Oliver Jarvis muss weiter auf seinen ersten Podiumsplatz in dieser Saison warten. Der Audi-Pilot landete am Lausitzring auf Rang fünf - doch seiner Meinung nach wäre das Podium drin gewesen. "Wir hätten heute auf dem Treppchen stehen sollen", ärgerte er sich im Gespräch mit Motorsport-Magazin.com ein wenig. "Mit der richtigen Strategie wäre das möglich gewesen."
Doch zwischen dem Briten und einem besseren Resultat lag Jamie Green. "Er war im Mittelsektor so langsam, ich kam einfach nicht vorbei", so Jarvis. Er musste warten, bis sein Mercedes-Rivale in die Boxengasse abbog. "Ansonsten wären wir definitiv aufs Podium gefahren", war Jarvis überzeugt. Green selbst fand seine Rennpace auch nicht überragend - das Auto funktionierte an diese Sonntag nicht wie erhofft.
Er gab zu, dass die Boxenstopp-Strategie seines Teams nicht so gut gewesen sei. "Ich hatte etwas Pech, dass ich dadurch ein paar Positionen verloren habe", meinte der Mercedes-Starter. Davon sollte zumindest Jarvis profitieren.
Am Ende gab er sich mit dem fünften Platz zufrieden. Zwar war er seinem Vordermann Gary Paffett auf den Fersen, doch für ein Überholmanöver reichte es nicht. "Ich hatte Untersteuern, als ich Gary fast hatte", erklärte Jarvis.
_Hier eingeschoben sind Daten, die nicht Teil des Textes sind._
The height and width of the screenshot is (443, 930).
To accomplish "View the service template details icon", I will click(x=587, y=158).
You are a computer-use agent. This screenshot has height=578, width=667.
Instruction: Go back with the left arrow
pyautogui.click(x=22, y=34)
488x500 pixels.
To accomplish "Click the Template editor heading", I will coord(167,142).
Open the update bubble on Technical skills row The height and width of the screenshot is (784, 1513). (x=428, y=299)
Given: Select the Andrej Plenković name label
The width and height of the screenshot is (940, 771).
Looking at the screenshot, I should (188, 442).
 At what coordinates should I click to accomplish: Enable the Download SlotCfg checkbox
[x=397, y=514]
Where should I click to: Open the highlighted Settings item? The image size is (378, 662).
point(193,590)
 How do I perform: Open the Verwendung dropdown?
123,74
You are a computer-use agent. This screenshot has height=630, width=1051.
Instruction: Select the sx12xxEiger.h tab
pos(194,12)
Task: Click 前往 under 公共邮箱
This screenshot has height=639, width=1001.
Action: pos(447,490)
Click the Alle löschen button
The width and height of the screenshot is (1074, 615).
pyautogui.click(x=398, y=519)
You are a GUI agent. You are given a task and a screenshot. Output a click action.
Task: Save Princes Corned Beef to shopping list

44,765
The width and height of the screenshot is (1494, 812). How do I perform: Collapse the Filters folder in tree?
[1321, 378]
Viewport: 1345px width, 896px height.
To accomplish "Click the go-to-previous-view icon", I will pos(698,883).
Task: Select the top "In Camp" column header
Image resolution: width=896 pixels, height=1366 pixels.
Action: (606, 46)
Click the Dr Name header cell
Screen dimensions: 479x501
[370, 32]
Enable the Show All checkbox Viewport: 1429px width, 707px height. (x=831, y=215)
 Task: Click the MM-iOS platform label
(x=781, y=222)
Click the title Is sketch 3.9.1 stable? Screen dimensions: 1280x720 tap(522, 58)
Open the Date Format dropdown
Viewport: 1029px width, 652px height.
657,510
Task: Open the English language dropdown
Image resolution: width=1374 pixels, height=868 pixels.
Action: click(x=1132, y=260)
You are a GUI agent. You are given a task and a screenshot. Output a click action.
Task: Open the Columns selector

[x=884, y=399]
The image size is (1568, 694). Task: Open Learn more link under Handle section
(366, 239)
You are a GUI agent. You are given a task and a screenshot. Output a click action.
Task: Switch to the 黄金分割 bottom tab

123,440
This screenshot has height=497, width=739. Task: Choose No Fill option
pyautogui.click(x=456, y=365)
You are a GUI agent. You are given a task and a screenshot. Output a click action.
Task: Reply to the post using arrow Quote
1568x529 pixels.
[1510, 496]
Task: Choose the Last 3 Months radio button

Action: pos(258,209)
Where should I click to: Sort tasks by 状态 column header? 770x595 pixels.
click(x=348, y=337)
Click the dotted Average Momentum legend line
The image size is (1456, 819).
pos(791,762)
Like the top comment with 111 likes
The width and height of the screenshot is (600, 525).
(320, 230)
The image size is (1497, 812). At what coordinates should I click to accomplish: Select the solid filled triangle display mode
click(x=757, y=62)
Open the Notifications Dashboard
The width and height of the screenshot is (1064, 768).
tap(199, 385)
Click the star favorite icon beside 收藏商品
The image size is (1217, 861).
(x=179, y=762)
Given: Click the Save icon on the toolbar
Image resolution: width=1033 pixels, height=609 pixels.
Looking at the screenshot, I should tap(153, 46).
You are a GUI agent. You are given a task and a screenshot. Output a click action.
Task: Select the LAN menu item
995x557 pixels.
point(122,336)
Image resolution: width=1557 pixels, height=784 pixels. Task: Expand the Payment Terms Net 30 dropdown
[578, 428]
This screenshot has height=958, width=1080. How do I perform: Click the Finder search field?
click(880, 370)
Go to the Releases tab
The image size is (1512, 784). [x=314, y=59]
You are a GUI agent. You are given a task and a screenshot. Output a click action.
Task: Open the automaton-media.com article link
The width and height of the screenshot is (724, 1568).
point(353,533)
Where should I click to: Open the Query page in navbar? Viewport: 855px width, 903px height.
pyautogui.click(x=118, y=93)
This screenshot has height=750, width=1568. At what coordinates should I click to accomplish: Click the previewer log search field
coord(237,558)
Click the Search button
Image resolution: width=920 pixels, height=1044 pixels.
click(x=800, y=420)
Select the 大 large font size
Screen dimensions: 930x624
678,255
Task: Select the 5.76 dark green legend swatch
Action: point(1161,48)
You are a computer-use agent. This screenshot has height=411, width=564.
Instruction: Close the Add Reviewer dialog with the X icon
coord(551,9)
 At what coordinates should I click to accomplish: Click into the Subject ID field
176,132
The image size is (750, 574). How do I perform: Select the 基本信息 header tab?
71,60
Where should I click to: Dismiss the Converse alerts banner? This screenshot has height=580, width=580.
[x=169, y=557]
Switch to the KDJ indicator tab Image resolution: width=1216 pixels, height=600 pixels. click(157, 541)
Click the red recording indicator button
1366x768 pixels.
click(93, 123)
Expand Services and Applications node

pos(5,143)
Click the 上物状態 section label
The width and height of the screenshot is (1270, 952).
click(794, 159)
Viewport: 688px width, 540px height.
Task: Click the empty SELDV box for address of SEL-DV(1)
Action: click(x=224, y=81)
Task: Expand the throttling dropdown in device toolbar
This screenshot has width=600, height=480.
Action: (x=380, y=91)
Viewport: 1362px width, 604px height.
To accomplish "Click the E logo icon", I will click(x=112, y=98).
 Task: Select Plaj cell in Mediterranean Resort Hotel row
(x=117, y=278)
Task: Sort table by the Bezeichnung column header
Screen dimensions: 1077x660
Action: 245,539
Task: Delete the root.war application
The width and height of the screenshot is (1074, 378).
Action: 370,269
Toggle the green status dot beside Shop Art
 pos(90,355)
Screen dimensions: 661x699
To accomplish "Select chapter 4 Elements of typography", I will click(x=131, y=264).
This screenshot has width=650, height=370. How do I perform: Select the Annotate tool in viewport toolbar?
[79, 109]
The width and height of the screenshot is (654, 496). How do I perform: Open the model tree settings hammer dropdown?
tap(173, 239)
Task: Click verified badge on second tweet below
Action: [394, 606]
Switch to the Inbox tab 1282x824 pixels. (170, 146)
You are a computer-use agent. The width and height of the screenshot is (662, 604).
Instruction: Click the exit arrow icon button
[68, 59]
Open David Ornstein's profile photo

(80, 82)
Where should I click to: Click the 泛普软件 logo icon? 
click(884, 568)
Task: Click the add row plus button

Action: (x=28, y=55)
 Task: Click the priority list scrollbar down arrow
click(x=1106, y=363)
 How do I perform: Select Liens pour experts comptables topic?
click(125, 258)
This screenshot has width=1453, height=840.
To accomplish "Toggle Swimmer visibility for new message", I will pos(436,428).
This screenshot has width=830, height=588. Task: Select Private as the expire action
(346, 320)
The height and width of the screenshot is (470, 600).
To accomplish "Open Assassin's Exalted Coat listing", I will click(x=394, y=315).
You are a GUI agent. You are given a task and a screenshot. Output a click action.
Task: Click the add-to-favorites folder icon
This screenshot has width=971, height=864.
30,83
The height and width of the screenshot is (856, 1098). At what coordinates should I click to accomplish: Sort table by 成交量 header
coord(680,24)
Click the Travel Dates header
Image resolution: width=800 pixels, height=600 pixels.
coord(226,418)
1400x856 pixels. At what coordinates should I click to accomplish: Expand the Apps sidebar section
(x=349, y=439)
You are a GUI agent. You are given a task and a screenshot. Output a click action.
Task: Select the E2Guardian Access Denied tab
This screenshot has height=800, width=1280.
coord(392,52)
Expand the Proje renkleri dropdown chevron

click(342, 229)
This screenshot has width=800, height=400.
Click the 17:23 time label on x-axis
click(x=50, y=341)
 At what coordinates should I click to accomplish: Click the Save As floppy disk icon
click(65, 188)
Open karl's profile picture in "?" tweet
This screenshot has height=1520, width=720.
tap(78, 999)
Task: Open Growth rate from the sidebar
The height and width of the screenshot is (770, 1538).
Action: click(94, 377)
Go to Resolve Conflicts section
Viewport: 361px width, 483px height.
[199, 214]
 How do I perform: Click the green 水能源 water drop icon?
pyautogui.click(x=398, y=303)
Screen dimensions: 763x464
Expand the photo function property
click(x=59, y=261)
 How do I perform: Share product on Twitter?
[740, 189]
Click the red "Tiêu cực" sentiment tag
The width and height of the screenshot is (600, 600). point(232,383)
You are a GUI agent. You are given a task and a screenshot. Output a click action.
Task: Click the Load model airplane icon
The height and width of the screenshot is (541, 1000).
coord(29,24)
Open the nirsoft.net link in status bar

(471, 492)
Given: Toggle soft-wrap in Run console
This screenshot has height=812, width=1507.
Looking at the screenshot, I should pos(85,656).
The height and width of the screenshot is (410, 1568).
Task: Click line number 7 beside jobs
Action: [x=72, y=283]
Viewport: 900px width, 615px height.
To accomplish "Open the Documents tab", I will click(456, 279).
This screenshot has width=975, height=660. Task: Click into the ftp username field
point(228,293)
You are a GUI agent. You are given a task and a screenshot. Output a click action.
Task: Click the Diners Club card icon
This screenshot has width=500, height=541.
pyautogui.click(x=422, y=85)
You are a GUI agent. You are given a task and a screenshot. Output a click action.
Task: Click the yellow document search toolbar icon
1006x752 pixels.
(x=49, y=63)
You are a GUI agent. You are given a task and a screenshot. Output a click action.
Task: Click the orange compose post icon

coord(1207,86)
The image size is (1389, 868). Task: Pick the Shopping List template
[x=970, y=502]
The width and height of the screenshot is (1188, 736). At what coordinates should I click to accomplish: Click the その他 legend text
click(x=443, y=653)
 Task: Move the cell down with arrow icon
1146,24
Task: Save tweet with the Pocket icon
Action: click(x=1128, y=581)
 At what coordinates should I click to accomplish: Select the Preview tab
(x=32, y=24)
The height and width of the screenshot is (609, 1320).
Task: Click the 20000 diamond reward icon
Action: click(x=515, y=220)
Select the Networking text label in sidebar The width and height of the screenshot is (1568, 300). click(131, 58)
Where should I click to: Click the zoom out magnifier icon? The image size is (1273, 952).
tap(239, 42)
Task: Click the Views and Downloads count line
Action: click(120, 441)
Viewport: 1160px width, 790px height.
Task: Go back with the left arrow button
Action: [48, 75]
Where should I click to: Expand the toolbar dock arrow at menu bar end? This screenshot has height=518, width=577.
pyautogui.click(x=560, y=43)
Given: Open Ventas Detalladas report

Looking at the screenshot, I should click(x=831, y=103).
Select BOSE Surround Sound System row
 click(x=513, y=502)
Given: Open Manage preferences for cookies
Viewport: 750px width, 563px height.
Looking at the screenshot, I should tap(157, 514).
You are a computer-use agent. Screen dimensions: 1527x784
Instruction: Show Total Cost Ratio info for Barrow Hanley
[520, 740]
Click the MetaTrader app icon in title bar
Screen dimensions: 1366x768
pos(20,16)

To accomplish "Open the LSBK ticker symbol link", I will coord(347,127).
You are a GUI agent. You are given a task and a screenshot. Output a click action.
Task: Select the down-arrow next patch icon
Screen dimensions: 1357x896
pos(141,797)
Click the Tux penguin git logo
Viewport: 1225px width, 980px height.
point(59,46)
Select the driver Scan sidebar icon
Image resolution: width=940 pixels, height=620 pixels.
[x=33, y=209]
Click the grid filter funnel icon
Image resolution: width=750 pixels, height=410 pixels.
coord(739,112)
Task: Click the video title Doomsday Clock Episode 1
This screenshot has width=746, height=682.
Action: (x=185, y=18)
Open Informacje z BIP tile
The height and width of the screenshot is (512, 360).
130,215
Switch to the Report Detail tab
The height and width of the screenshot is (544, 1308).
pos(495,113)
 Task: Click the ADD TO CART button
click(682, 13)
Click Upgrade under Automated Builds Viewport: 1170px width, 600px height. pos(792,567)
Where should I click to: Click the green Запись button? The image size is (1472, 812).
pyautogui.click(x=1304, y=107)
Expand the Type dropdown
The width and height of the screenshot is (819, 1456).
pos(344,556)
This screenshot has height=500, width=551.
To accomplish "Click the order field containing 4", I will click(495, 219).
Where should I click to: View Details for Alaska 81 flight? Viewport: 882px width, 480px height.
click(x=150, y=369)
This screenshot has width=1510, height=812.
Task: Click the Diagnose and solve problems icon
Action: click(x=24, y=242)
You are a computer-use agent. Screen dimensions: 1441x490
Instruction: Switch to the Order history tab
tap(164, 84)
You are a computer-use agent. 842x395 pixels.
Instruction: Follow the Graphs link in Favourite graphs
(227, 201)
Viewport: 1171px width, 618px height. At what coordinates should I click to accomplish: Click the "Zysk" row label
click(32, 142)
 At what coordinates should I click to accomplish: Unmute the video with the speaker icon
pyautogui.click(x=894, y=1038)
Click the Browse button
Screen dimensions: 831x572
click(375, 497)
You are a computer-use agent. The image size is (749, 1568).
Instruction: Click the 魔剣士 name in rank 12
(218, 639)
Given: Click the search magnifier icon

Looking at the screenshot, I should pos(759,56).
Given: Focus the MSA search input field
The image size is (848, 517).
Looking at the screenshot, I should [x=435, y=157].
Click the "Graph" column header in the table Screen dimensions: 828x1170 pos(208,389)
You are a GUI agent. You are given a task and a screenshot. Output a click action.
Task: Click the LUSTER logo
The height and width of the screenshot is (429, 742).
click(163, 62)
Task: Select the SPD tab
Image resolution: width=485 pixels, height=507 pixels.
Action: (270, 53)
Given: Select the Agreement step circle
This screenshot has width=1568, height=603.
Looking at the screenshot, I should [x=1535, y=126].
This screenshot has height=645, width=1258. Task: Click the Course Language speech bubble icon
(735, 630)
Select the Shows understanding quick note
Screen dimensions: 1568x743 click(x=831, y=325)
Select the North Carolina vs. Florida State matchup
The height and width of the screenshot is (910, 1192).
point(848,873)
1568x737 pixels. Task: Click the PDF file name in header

Deshalb sei er lieber auf Nummer sicher gegangen und die Punkte heil nach Hause gefahren.
Jarvis betonte, dass er sich im Laufe der Saison kontinuierlich verbessert habe. "Schon in Zandvoort hatte ich mehr Performance gefunden, obwohl man das auf der Strecke nicht so gesehen hat", erinnerte er sich zurück. "In Spielberg habe ich einen weiteren, großen Schritt gemacht."